One of the most important films in the industry’s history was completely overlooked by the Academy. Modern Times was Charlie Chaplin’s masterpiece. This silent film remains funny even after 75 years, and the coming of synced sound. The last romp of Chaplin’s “little tramp” Modern Times touches on industrialization, and the growth of technology, something we are still concerned about in the present. So Academy just because you gave Chaplin an honorary Oscar in 1972 decades afterwards does not make up for the fact that you all but ignored his genius, and the masterpieces he created including, Modern Times.

1. Psycho

This was a major American tragedy. Coming from a huge Alfred Hitchcock fan, I’m not completely sure how the Academy could even attempt to overlook all that was achieved with this cinematic masterpiece. Arguable Hitchcock’s most memorable film Psycho is a film that has frightened audiences and intrigued film scholars since its release. Plot and suspense aside the film garnered huge audiences and by all standards was a huge public and critic hit. So why on earth was it ignored in the Best Picture category?
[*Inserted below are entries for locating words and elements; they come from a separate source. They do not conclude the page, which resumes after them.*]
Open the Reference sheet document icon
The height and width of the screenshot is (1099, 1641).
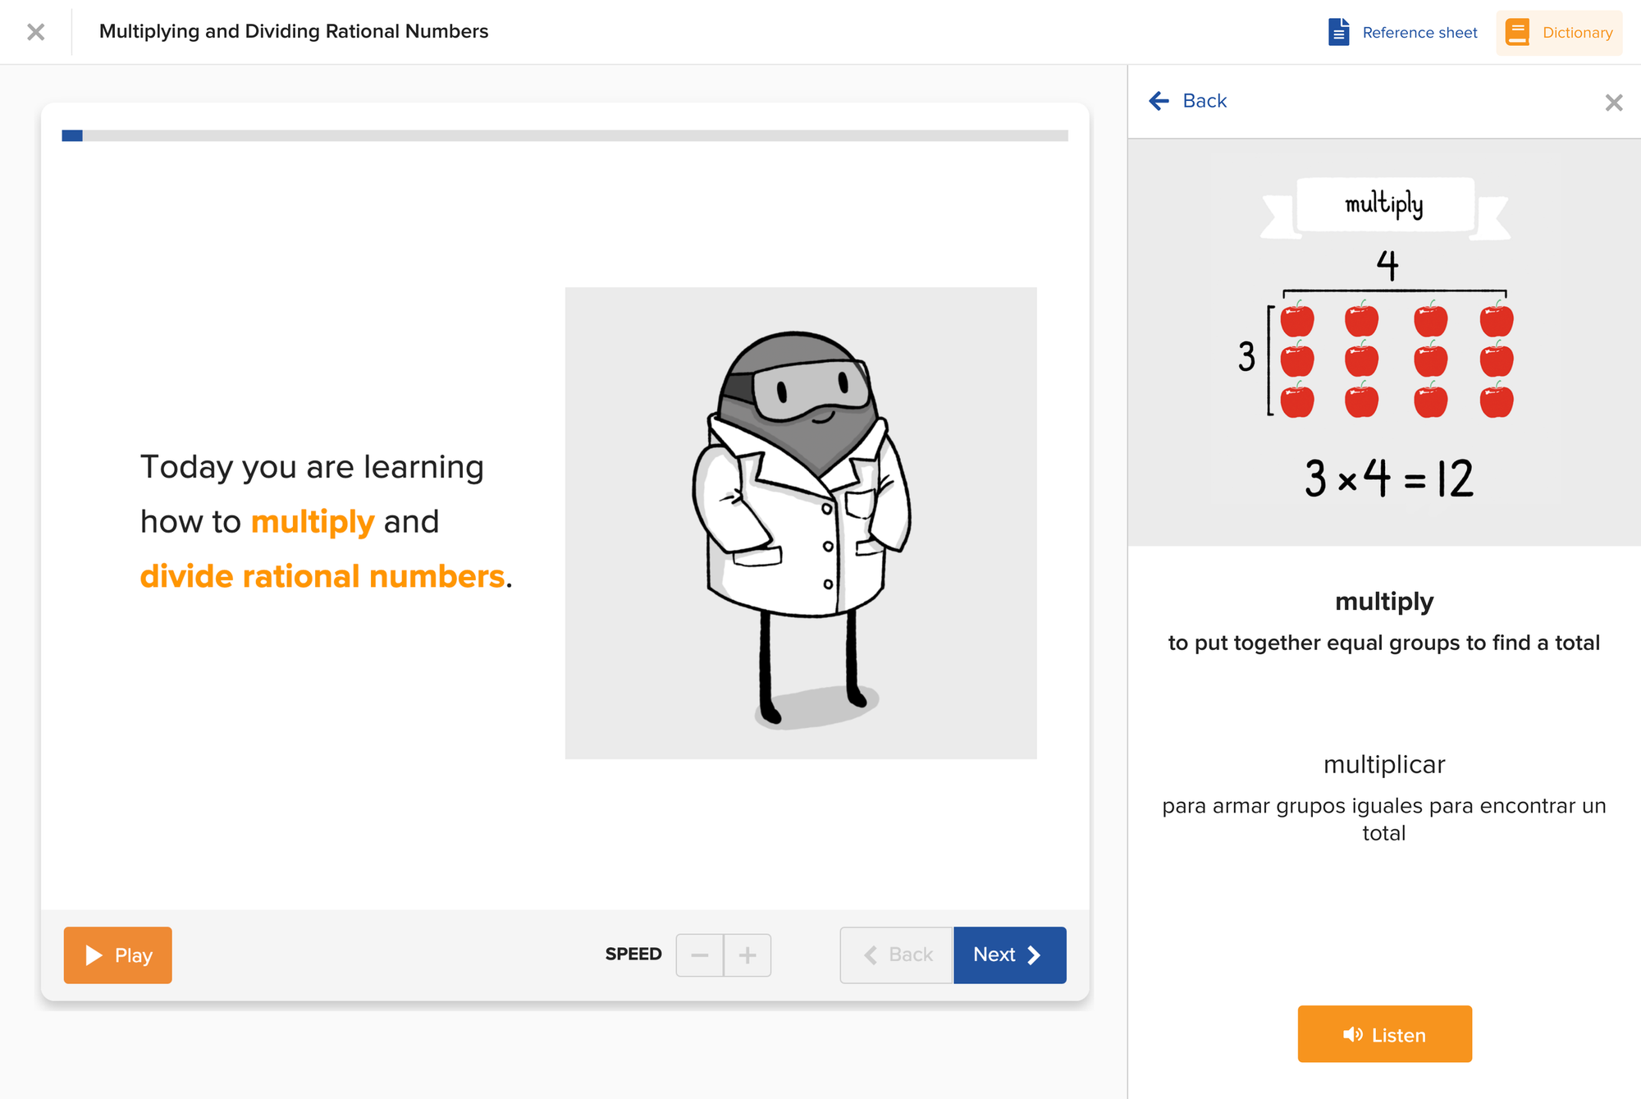coord(1338,32)
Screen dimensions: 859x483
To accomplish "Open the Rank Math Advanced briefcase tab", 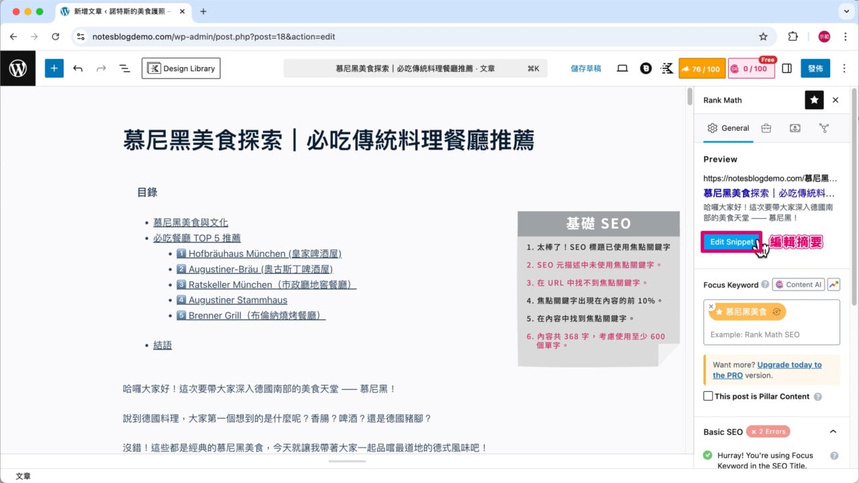I will (766, 128).
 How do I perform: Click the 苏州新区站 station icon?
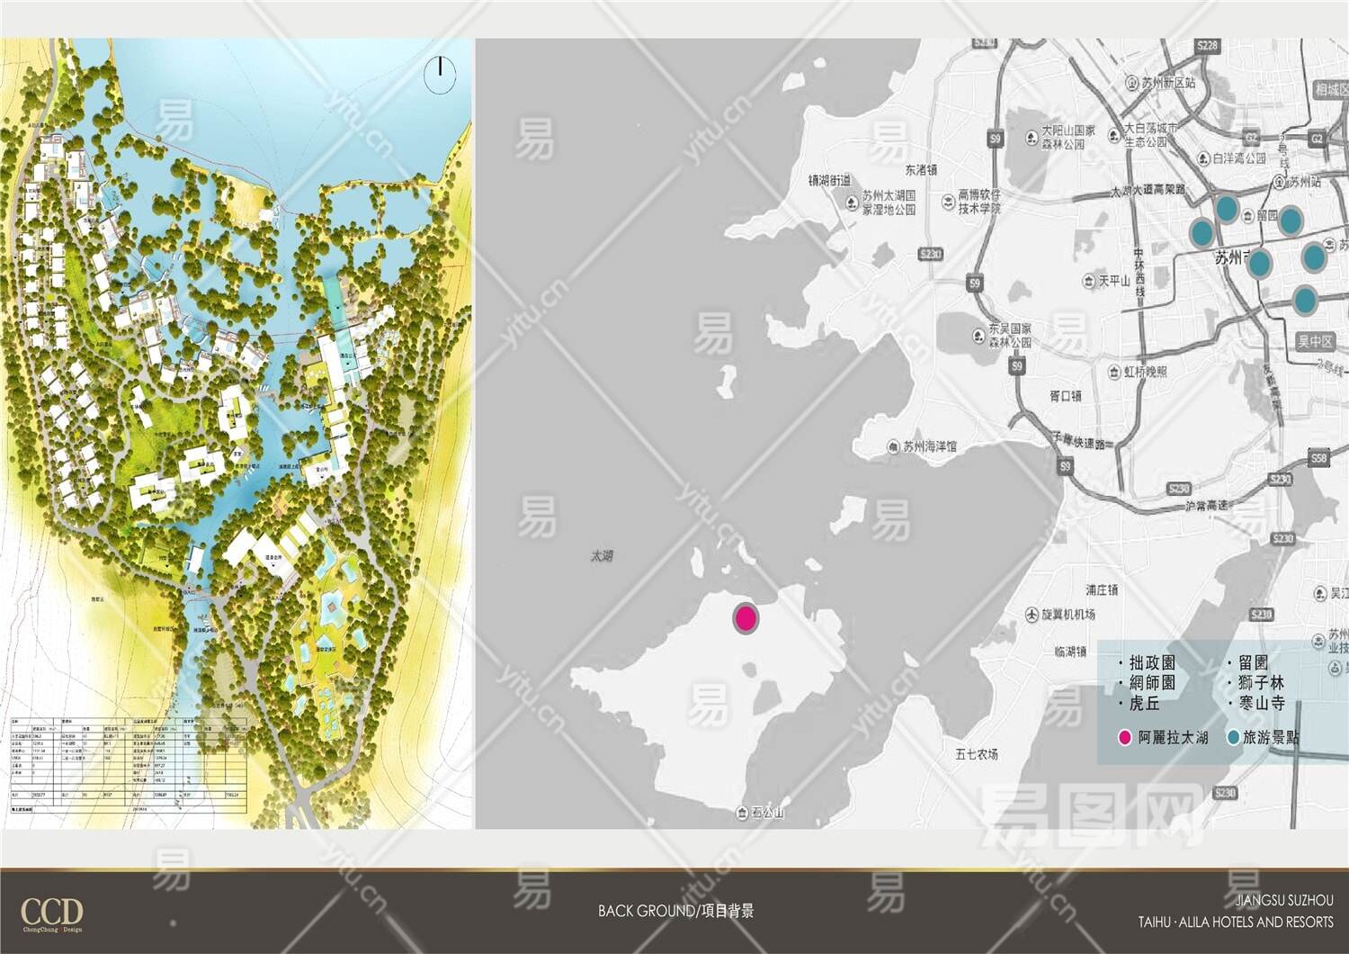coord(1132,83)
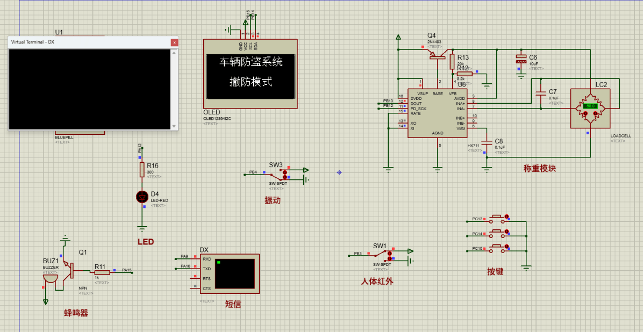Select the C6 10uF capacitor
Viewport: 643px width, 332px height.
[520, 59]
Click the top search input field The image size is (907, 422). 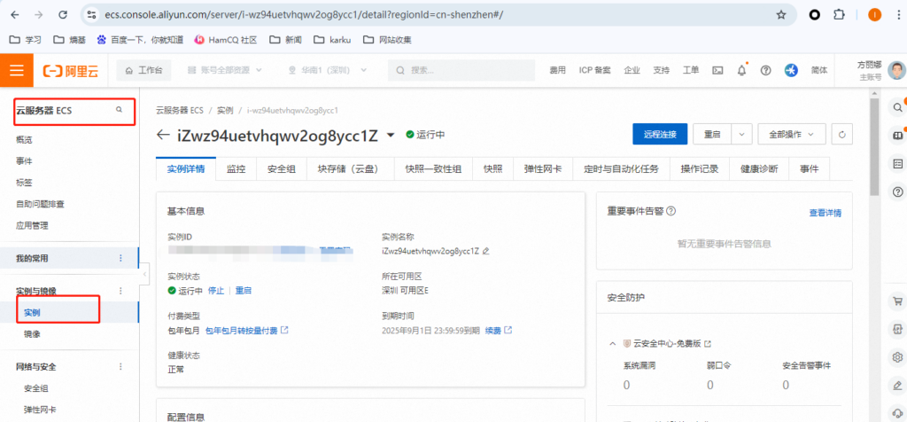tap(469, 70)
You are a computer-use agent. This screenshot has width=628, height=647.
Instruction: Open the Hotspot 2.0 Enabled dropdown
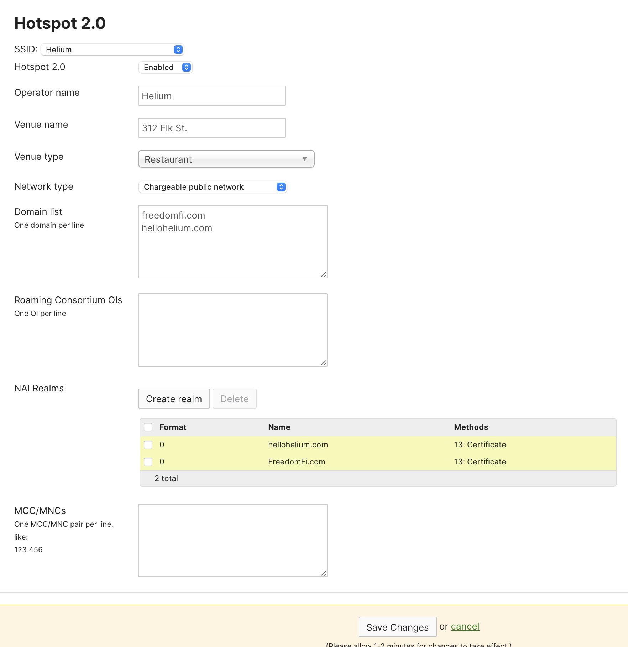166,67
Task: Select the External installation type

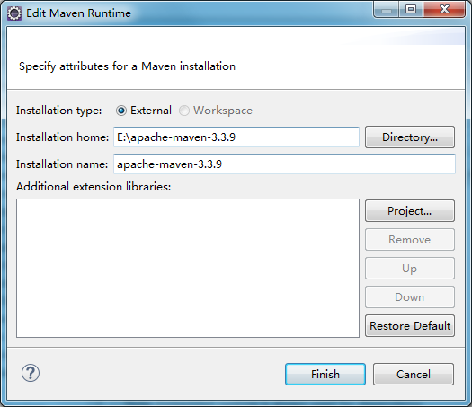Action: click(121, 111)
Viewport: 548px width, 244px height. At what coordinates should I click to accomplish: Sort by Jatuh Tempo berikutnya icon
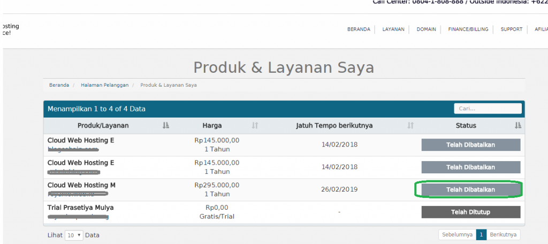point(410,125)
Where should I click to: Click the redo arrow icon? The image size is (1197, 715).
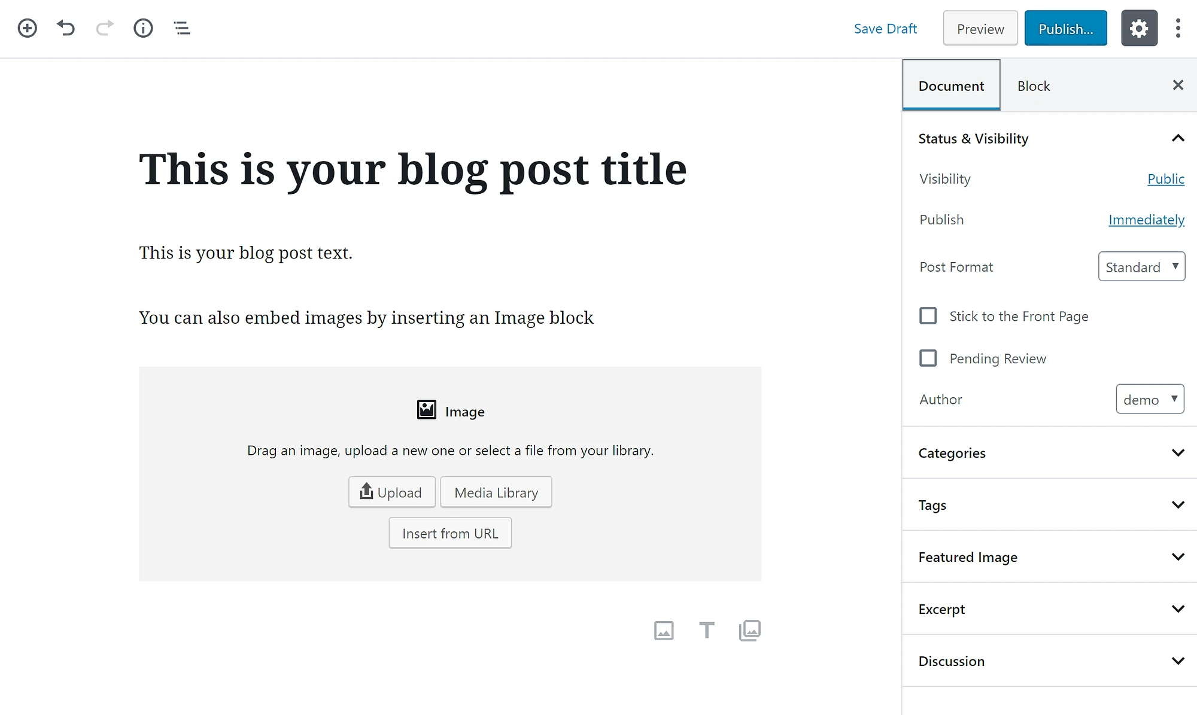tap(104, 28)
Well it could have something to do with the fact that in his decade’s long career Hitchcock and his films were only nominated a handful of times, and almost always lost, with the exception of Rebecca. Hitchcock himself was nominated 5 times for Best Director and, wait for it, he never won! So my message to the Academy is this, keep your eyes and minds open because your history suggests that you’ve missed out on some of the most well crafted films to come out of Hollywood, and the rest of us have noticed.